Texto fornecido:

Por Paulo Moreira Leite, em seu blog:
Seria preciso regredir à primeira metade do século XVIII e aos tempos do absolutismo para compreender o grau de barbárie a que o economista Guido Mantega foi submetido na manhã de quinta-feira. Você provavelmente já sabe: acompanhando a mulher que era submetida a uma cirurgia para operar um câncer, no Albert Einstein, em São Paulo, Mantega foi retirado do local pela Polícia Federal, que cumpria um mandato de prisão assinado pelo juiz Sérgio Moro, revogado após cinco horas.
Naquela longa fase da história da humanidade anterior ao nascimento dos direitos humanos como um valor universal, o suplício de pessoas condenadas – não é o caso de Mantega, diga-se – ocorria em praça pública. Antes de serem executadas, eram torturadas e, em alguns casos esquartejadas. A multidão aplaudia numa espécie de transe, e até pedia mais. Profissionais da morte e do sofrimento, os carrascos chegavam a ser personagens populares nas grandes cidades. Minutos antes de perder a cabeça na guilhotina de Paris, o revolucionário Danton pediu ao matador que a mostrasse ao povo reunido na praça da Revolução -- hoje da Concordia -- pois queria que a multidão visse “como é bela”.
Tentando explicar essa imensa evolução no direito e na sensibilidade humana, a historiadora Lynn Hunt lembra, num livrinho particularmente instrutivo, (“A Invenção dos Direitos Humanos”) que a noção de que todos são iguais perante a lei e assim devem ser tratados, é uma novidade recente da civilização, embora seja uma ideia tão repetida que parece ter vigorado já na idade das cavernas.
Na realidade, não chega a ter 300 anos de existência no passado deste bípede que anda pela Terra sabe-se lá quantos milhares de anos. Para Hunt, homens e mulheres precisaram superar vários degraus de cultura primitiva, baseada na desigualdade entre os homens e na tirania mais bruta do Estado sobre os indivíduos, para compreender que era necessário desenvolver uma relação de empatia de cada pessoa com toda a humanidade, única forma de garantir que não se faça com o próximo daquilo que não se deseja para si mesmo.
Hunt localiza o nascimento dessa ideia nos debates que deram origem à Constituição dos Estados Unidos, de 1776, confirmada pela Declaração dos Direitos do Homem da Revolução Francesa, de 1789. Foram decisões que representaram um imenso progresso, lembra, ainda que tenham ocorridos recuos graves, mais tarde, pois além da luta política, também havia uma disputa cultural. Hunt está convencida de que, criando epopeias românticas que envolviam heróis e heroínas de terras distantes, em sociedades da Ásia ou da África, que cultivavam costumes vistos como exóticos em Londres ou Paris, os noveleiros daquele tempo, que escreviam folhetins publicados em sequência pelos jornais, cumpriram um papel positivo no esforço para criar uma cultura de uma sociedade onde a igualdade é um valor fundamental.

Linhas exibidas:
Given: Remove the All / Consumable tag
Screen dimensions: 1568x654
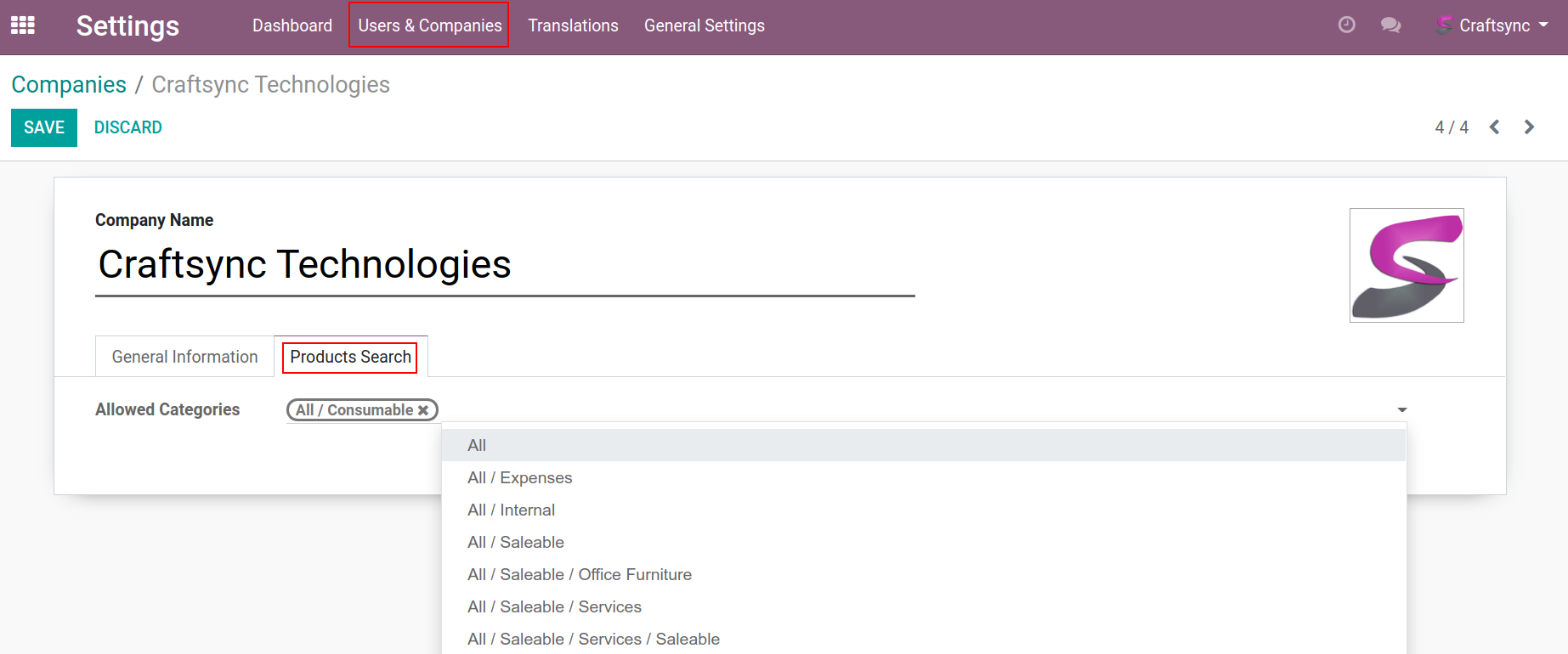Looking at the screenshot, I should coord(423,410).
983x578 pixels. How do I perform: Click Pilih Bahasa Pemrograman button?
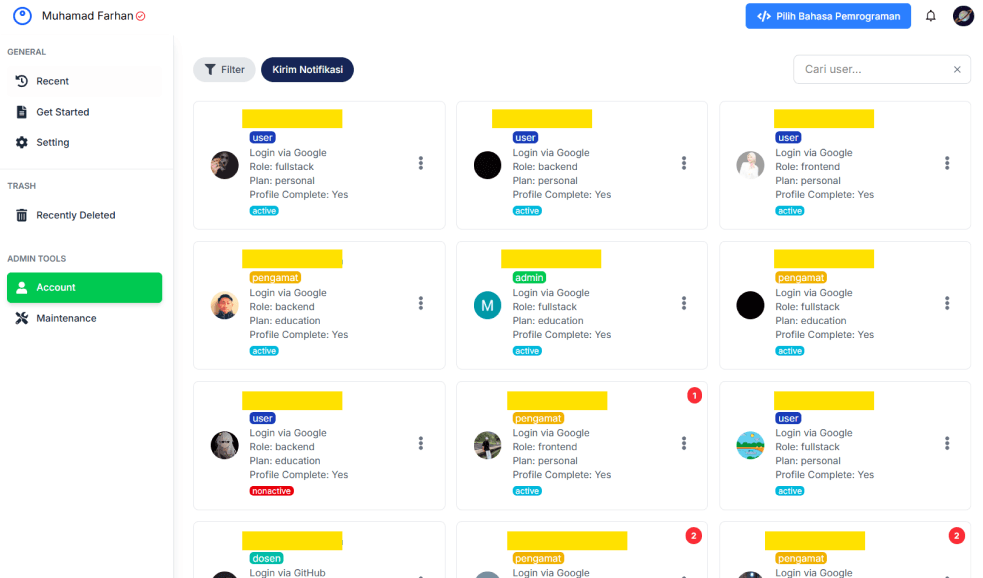pos(828,16)
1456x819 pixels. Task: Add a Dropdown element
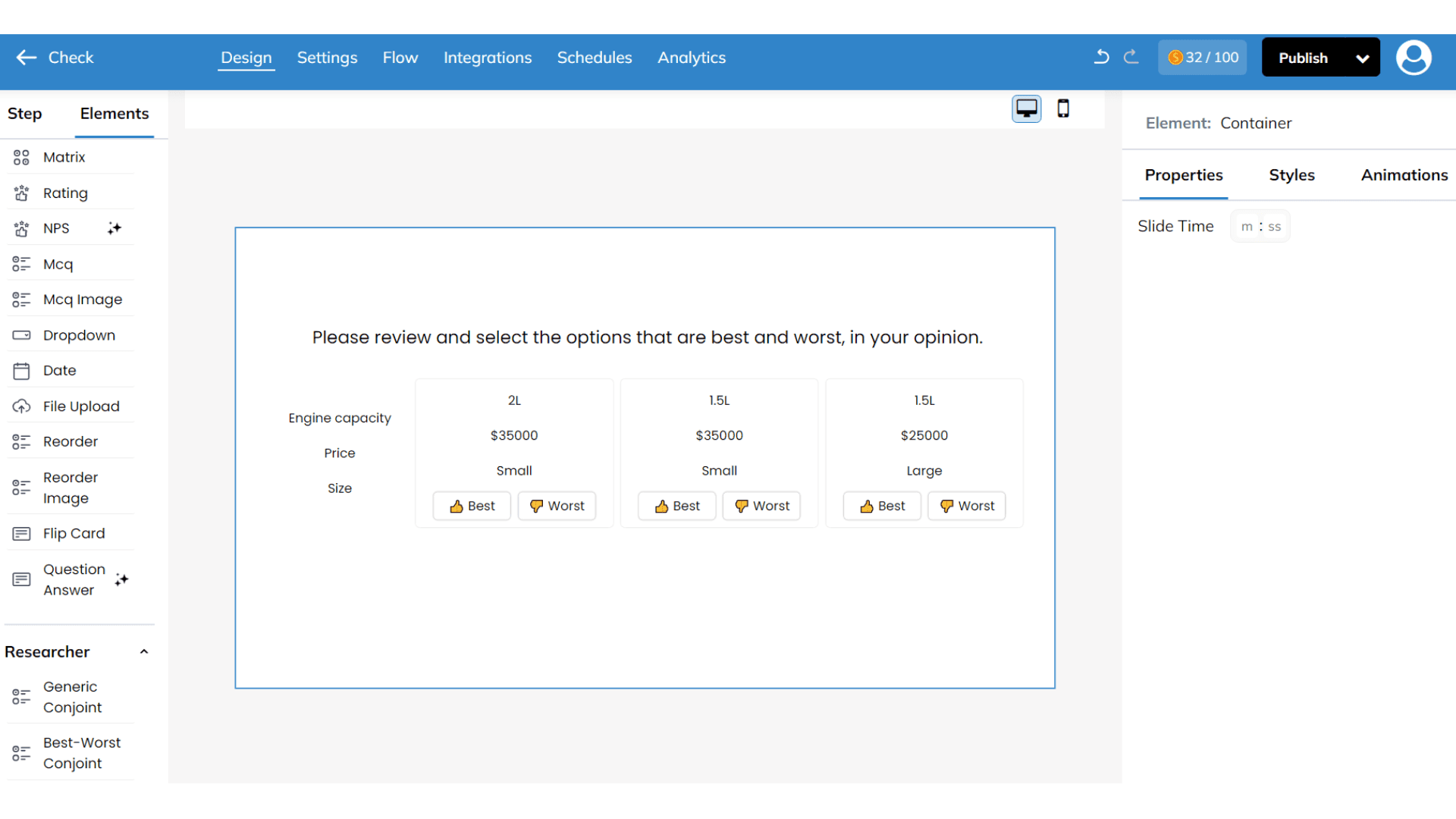(79, 335)
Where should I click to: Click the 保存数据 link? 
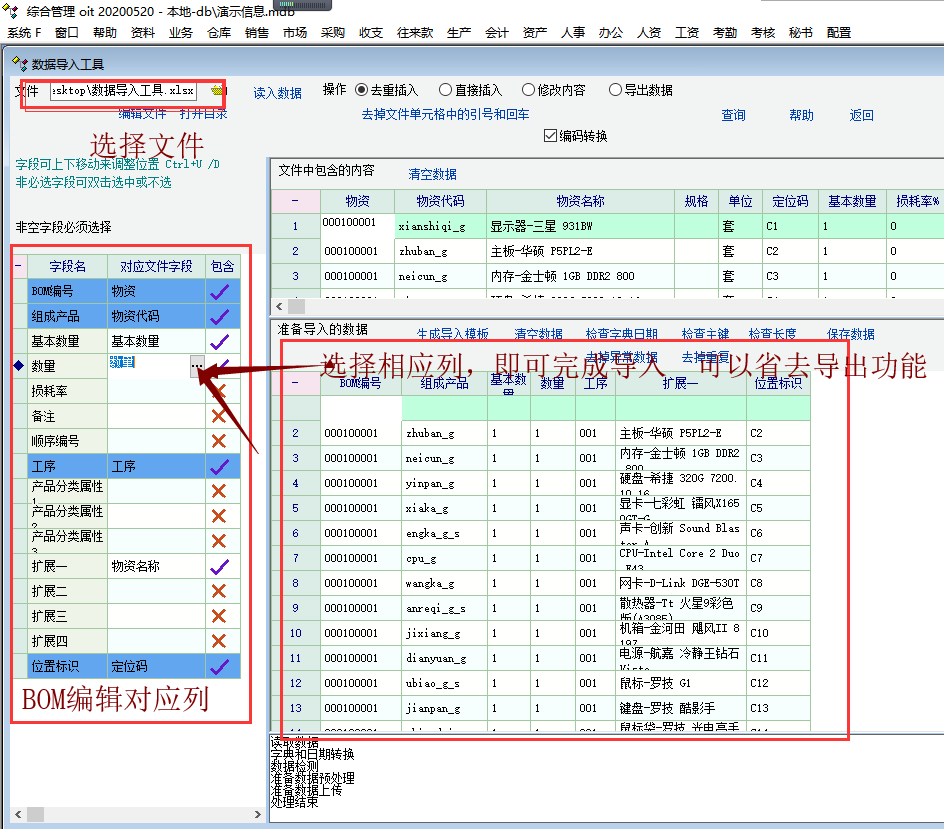click(x=851, y=334)
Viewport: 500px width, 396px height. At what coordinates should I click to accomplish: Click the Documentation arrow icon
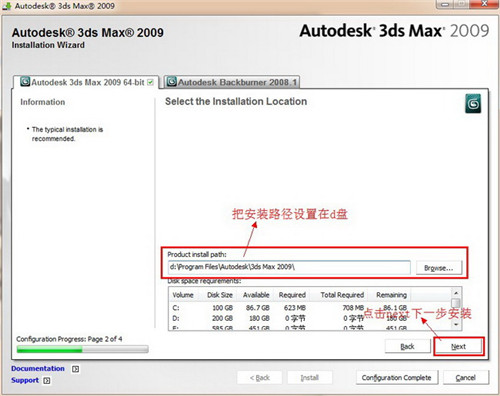point(76,369)
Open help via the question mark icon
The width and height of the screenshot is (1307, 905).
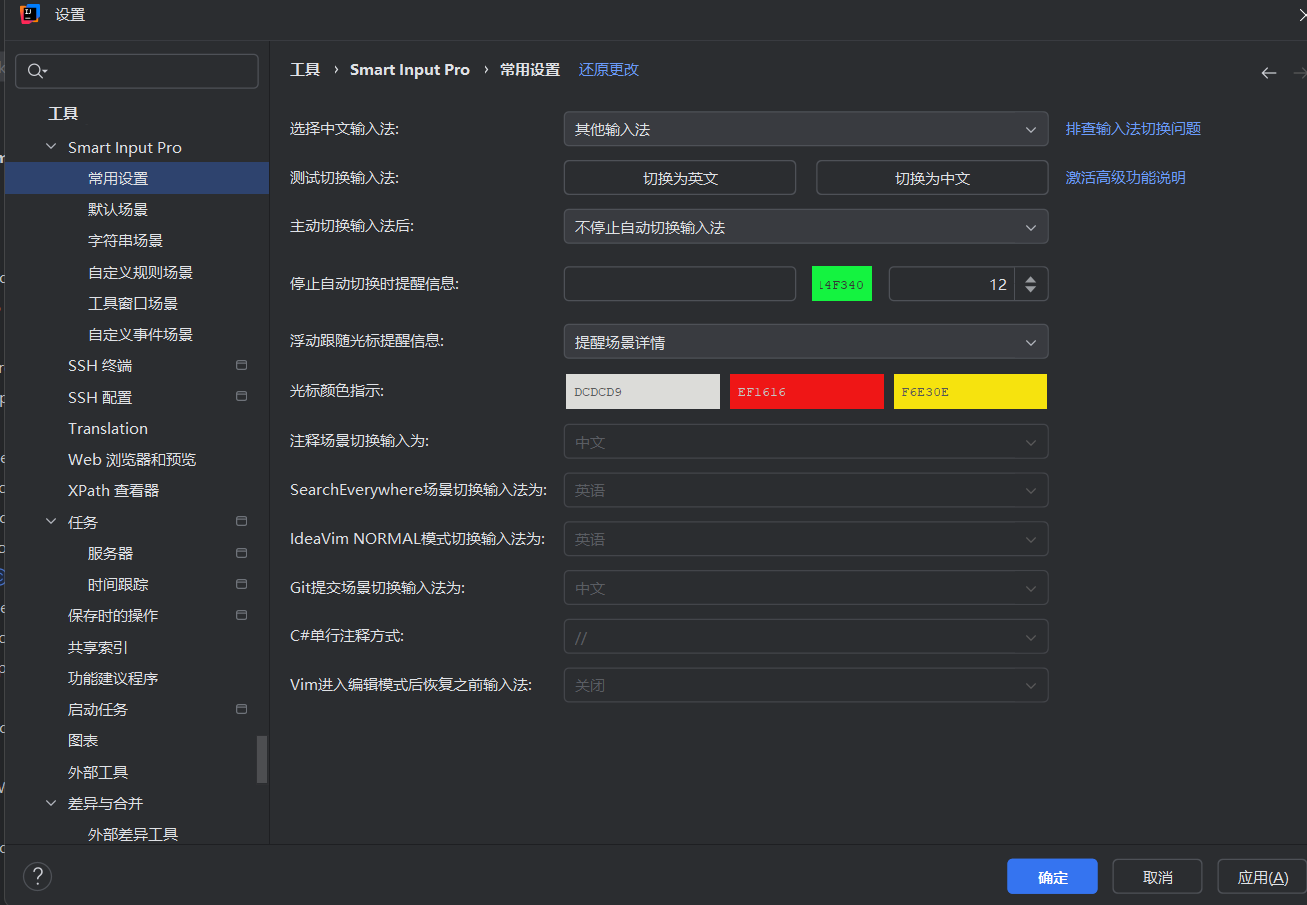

O que fazer:
[a] Segundo o texto sobre a prisão de Guido Mantega, em qual livro a historiadora Lynn Hunt trata da noção de que todos são iguais perante a lei?
[b] Escreva a continuação do texto sobre a prisão de Guido Mantega a partir do ponto em que ele termina.

Respostas escritas:
[a] Em "A Invenção dos Direitos Humanos".

[b]
A experiência futura ensinou que, como a luta global pela democracia, a defesa dos direitos humanos é um esforço que nunca termina. A opressão da mulher prosseguiu pelos séculos seguintes, a escravidão permaneceu como uma vergonha duradoura. A dominação de povos frágeis, do ponto de vista econômico, é uma realidade até hoje. A tortura jamais foi inteiramente abolida. Chegou a ser sistematizada pelo Exército francês na guerra da Argélia, nos anos 1950. Empregada em interrogatórios de prisioneiros na guerra do Vietnã, foi admitida por decreto de George W Bush após o 11 de setembro, numa regressão cujo maior exemplo é a prisão de homens sem direitos de Guantânamo. Há outros exemplos, mas este é o espírito da coisa.
No Brasil, a igualdade está presente em todas as Constituições escritas desde a independência. Mas foi na última, em 1988, que os constituintes providenciaram um longo e detalhado artigo, número 5, onde os direitos individuais são definidos de forma ampla e detalhada. Entre várias providências essenciais, como a proteção absoluta a liberdade de expressão e a proibição da censura, a Carta chamada “cidadã” pune a tortura como crime imprescritível, inafiançável. A partir deste artigo, que acertava contas com a ditadura de 1964, define-se, a começar pela defesa da integridade do corpo humano, a supremacia dos direitos do indivíduo frente ao Estado, que dá base para a noção de que todos são inocentes até que se prove contrário.
Um dos pontos essenciais dessa visão universal foi estabelecida por Voltaire, o mestre do iluminismo, para quem “é preferível um culpado solto do que um inocente preso”.
Em setembro de 2016, o repúdio a uma medida truculenta e desnecessária levou Moro a revogar o mandato contra Mantega, que, nos governos Lula e Dilma, somou a mais longa permanência continua no posto de Ministro da Fazenda em nossa história republicana.
Arrancar uma pessoa com endereço conhecido, que jamais se negou a prestar esclarecimentos solicitados, da companhia de uma mulher que desde 2011 luta de forma corajosa contra um câncer, não é apenas uma medida desnecessária.
É um ataque a sua dignidade, que não pode ser esquartejada em praça pública.
Isso interessa a quem promove o espetáculo da honra ferida, da cidadania diminuída, quem sabe atemorizada.
É uma forma de colocar o interesse do Estado por cima dos direitos do cidadão, quando seria perfeitamente compatibilizar uma coisa e outra.
A menos, claro, quando o show para a TV é a prioridade sobre todas as coisas.
Mesmo correta, a decisão de Moro não foi capaz de evitar um escândalo numa Operação marcada por outras denúncias que envolvem a violação de garantias constitucionais.
A primeira investigação, na pré-história da Lava Jato, envolveu um grampo telefônico que violava o sigilo das conversas entre um cliente -- assessor do falecido deputado José Janene – e seu advogado, garantido pela Constituição.
Quebrado por uma longa prisão preventiva, que incluía feriados sem banho de sol e sem visitas familiares, previstos em lei, o diretor da Petrobras Paulo Roberto Costa fez uma delação premiada que mudou o curso de toda investigação.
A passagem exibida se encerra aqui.